しかし、これは運が良かっただけにすぎません。
現行法を簡単に説明すると、木造住宅の場合、建物に横向きに力を加え、一定の力まで耐えられれば安全とみなすと言うものです。
一定の力とは、今まで日本で発生した地震の際に観測された、横向きの力(重力加速度galと云う単位で表されます)を基準にして、この程度なら大丈夫だろうと云う、力の決め方をしています。
工学の世界は、建築だけでなく全てにおいて、過去の事象に基づいて将来を予測する事を基礎にしています。車の安全性や、飛行機の安全性も同じ考えで、安全性を確認しています。
現行法で安全とされる最低値は400galとされています。気象庁の発表する震度階は、阪神大震災以前は建物の被害状況に応じて、目視で震度を決めていましたが、現在では、数値で決定する様になっています。建築基準法に規定される400galは気象庁の震度階に換算しますと深度6強です。
つまり、先日の地震では古い建物であれば倒壊家屋が発生しても、全く不思議ではないのです。
では、新築でも深度6強しか安全が担保されていないのに、古い家が深度6強の地震に耐える事が出来たのでしょうか。
ブランコはなぜ揺れる?
公園にあるブランコですが、小さな子供が漕いでも大きく揺れます。始めは小さな揺れですが、少しづつでも小さな力を与え続けると揺れ幅がどんどん大きくなって行きます。私たちはこれを普通の光景として何気なく見ています。
でもこれが、子供が地震で、ブランコが建物だったとしても同じ事が起こるのです。
僅かな力でもタイミング良く加え続けてやると、揺れそうにないものも揺れ始めます。世の中の全ての固形物には、固有の振動周期があるのです。固いものには短い振動周期があり、柔らかいものには長い振動周期があります。
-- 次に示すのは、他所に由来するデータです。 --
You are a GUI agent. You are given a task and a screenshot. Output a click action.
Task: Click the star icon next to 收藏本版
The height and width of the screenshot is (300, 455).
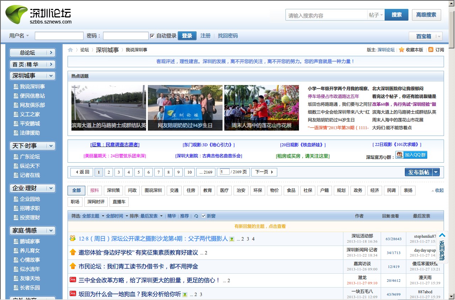tap(401, 49)
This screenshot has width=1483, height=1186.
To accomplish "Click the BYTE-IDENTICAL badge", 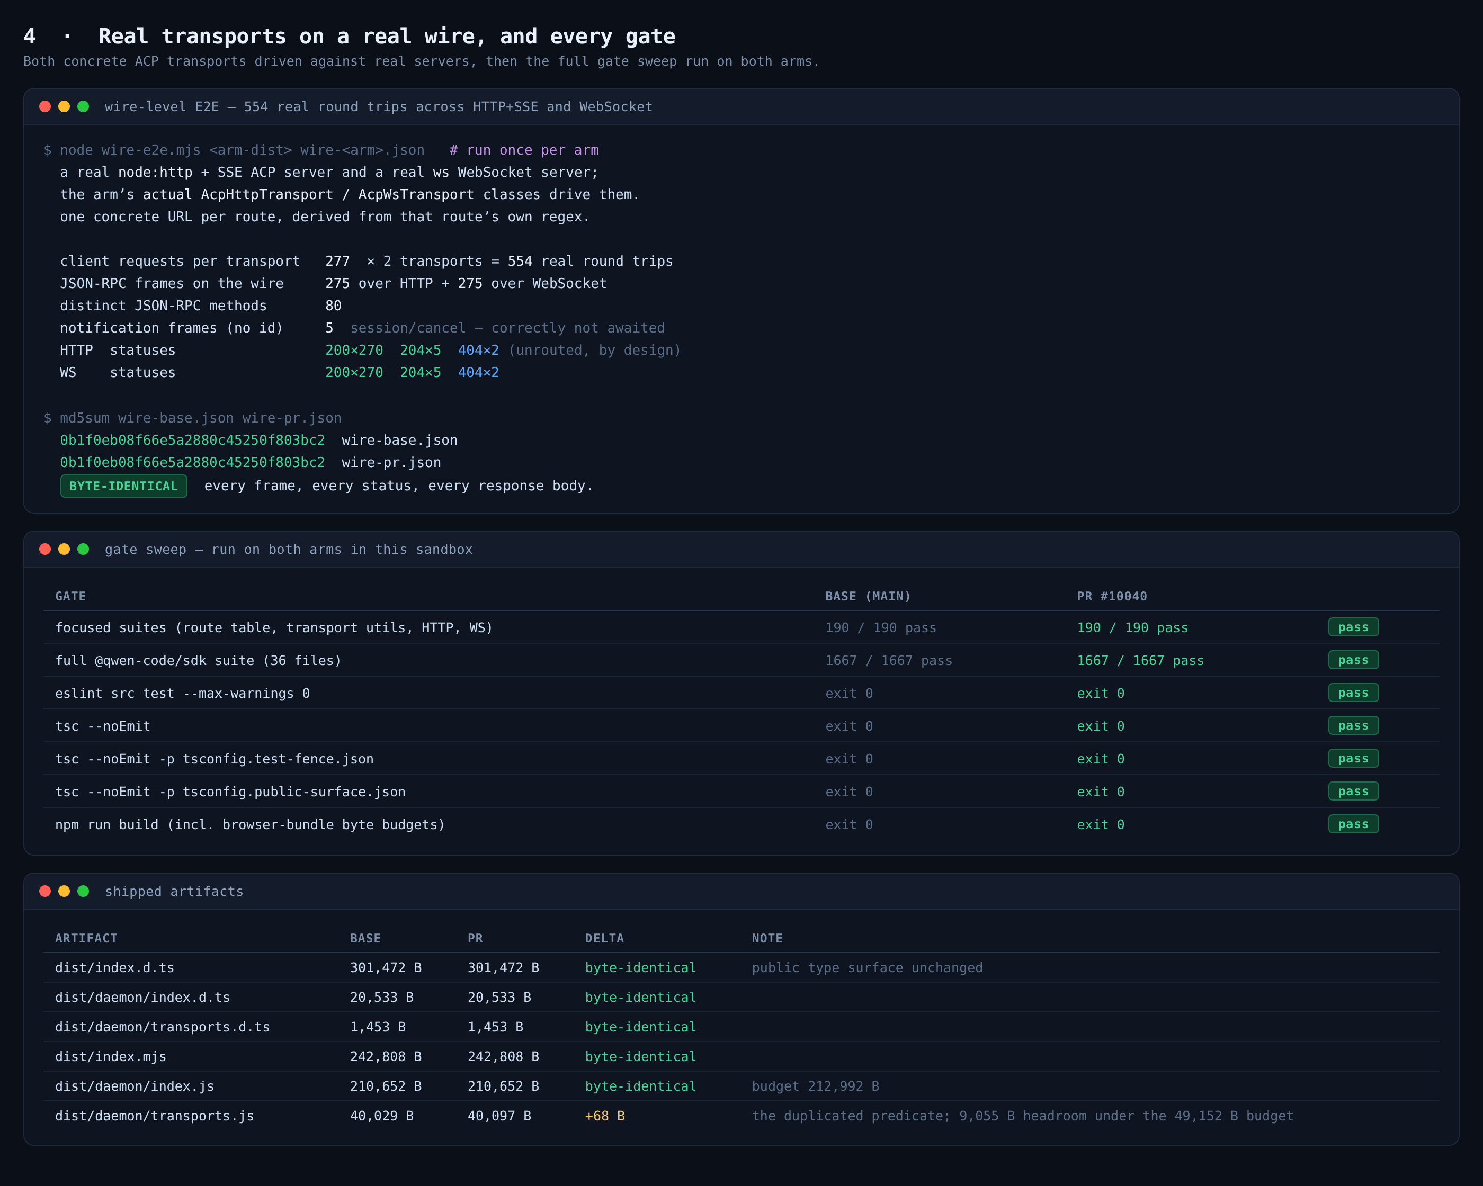I will point(124,486).
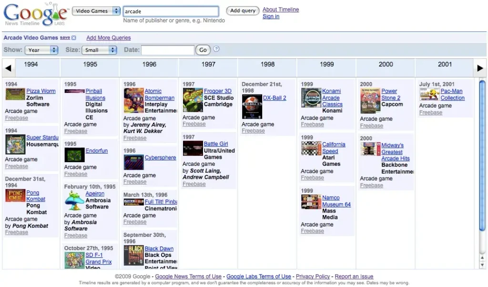Open the timeline help question mark icon

tap(217, 50)
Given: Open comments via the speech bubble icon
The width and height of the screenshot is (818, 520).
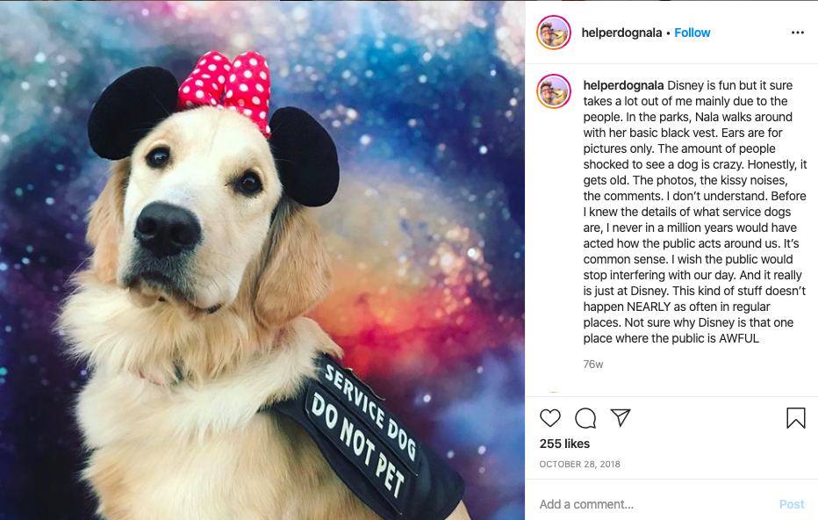Looking at the screenshot, I should click(585, 418).
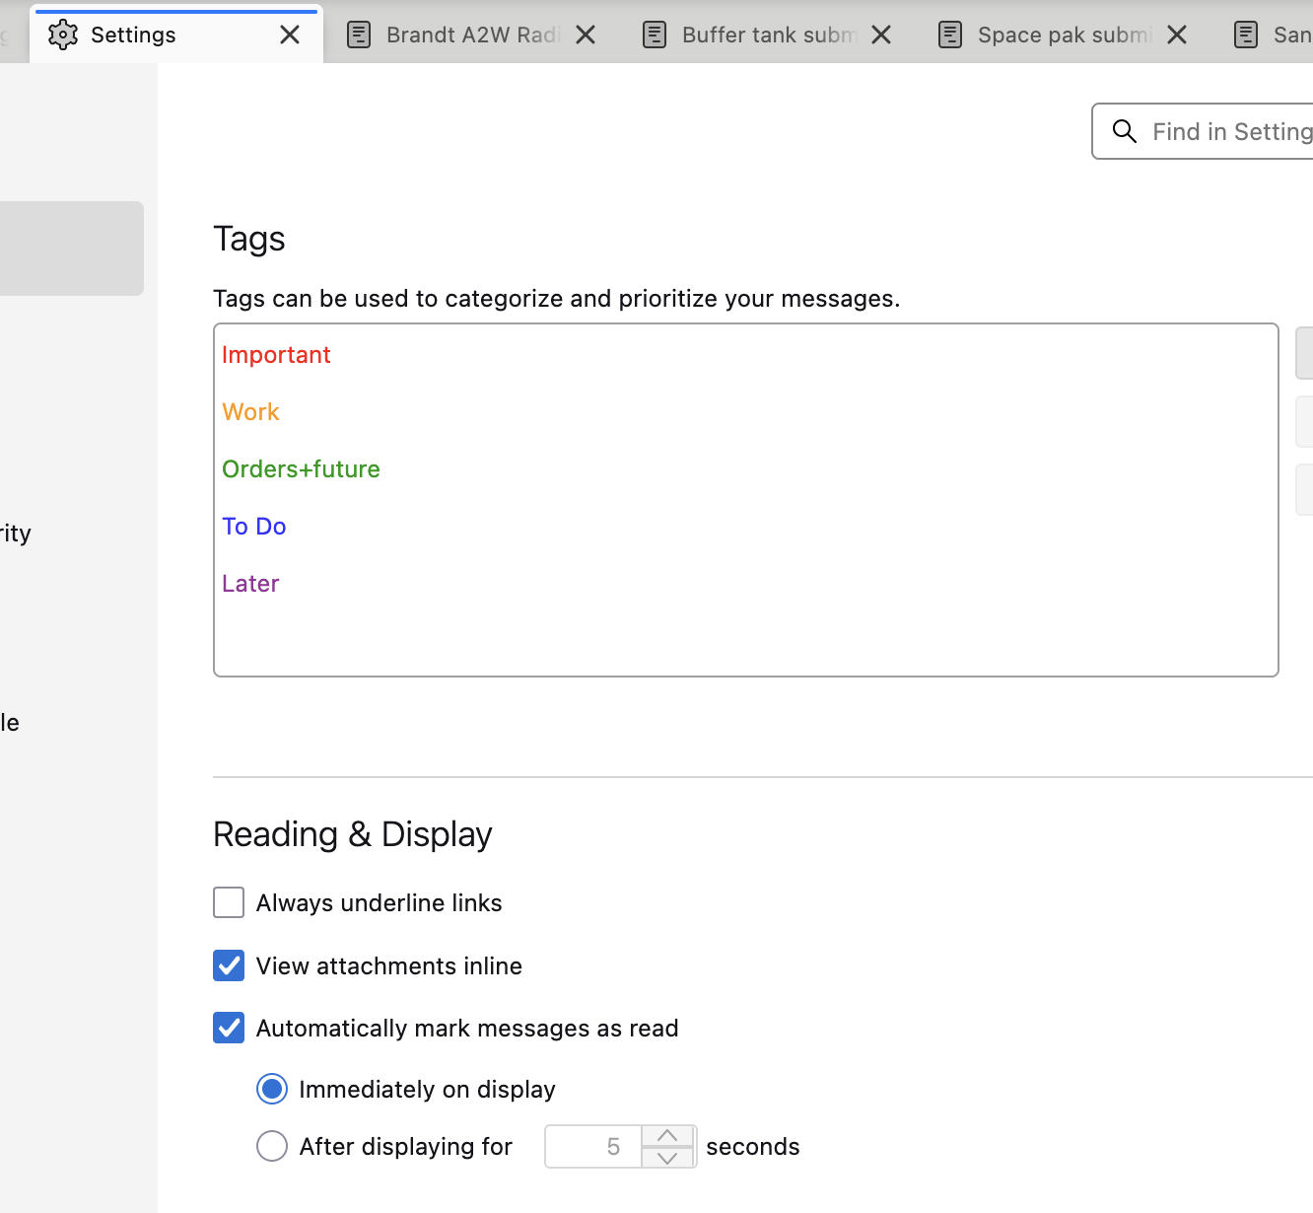Image resolution: width=1313 pixels, height=1213 pixels.
Task: Close the Buffer tank subm tab
Action: (881, 35)
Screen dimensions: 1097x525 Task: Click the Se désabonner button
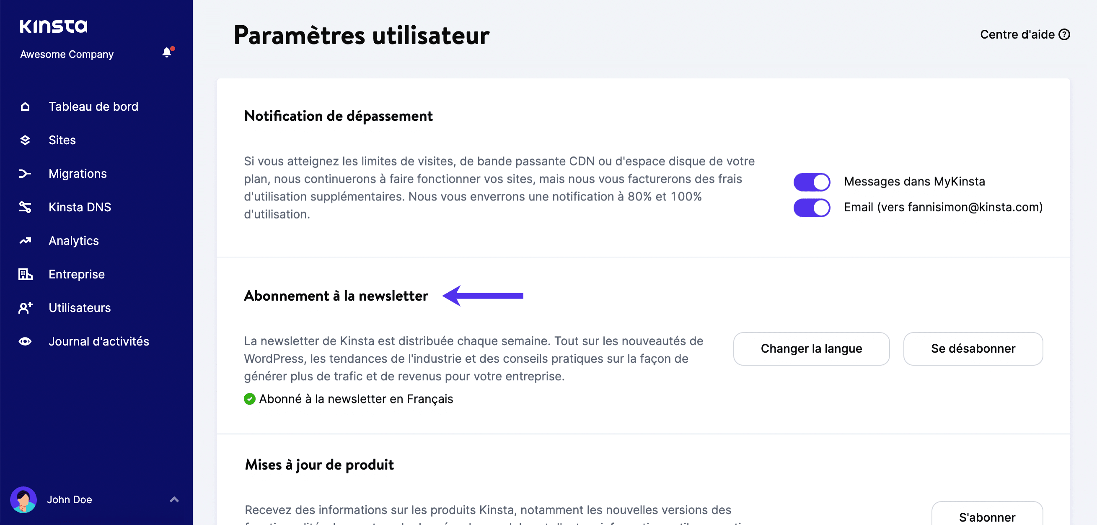tap(973, 348)
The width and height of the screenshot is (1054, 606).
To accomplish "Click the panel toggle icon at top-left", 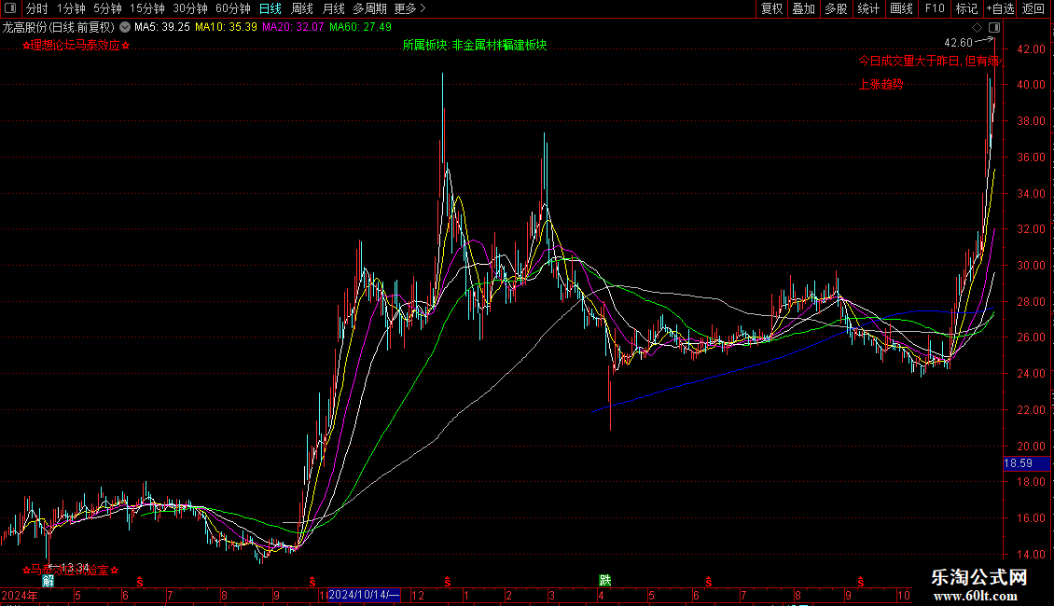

また、背の低いものには短い振動周期、背の高いものには長い振動周期があります。
木造の二階建ての建物の場合、振動周期は1~2秒の周期を持つと言われています。
仮に、現行法では耐えられるはずの、震度6強の地震でも、1~2秒の規則的な周期で1分も揺れが続けば、倒壊するのです。
今回の地震は、深度6強でしたが、たまたま、地震波の周期と建物の振動周期が一致しなかったため、400galの(現行法で安全が担保されている限度)地震に対し、古い建物でも、倒壊家屋が出なかっただけなのです。
結果的に、現行法の400galに耐えれば安全と云う、過去の安全検証法が正しかった事を、今回は意味しますが、震度6強の地震でも、建物の振動周期と地震の周期が一致してしまう地震が発生すれば、新築建物でも倒壊の危険性が出てくるという事の裏返しでもあるのです。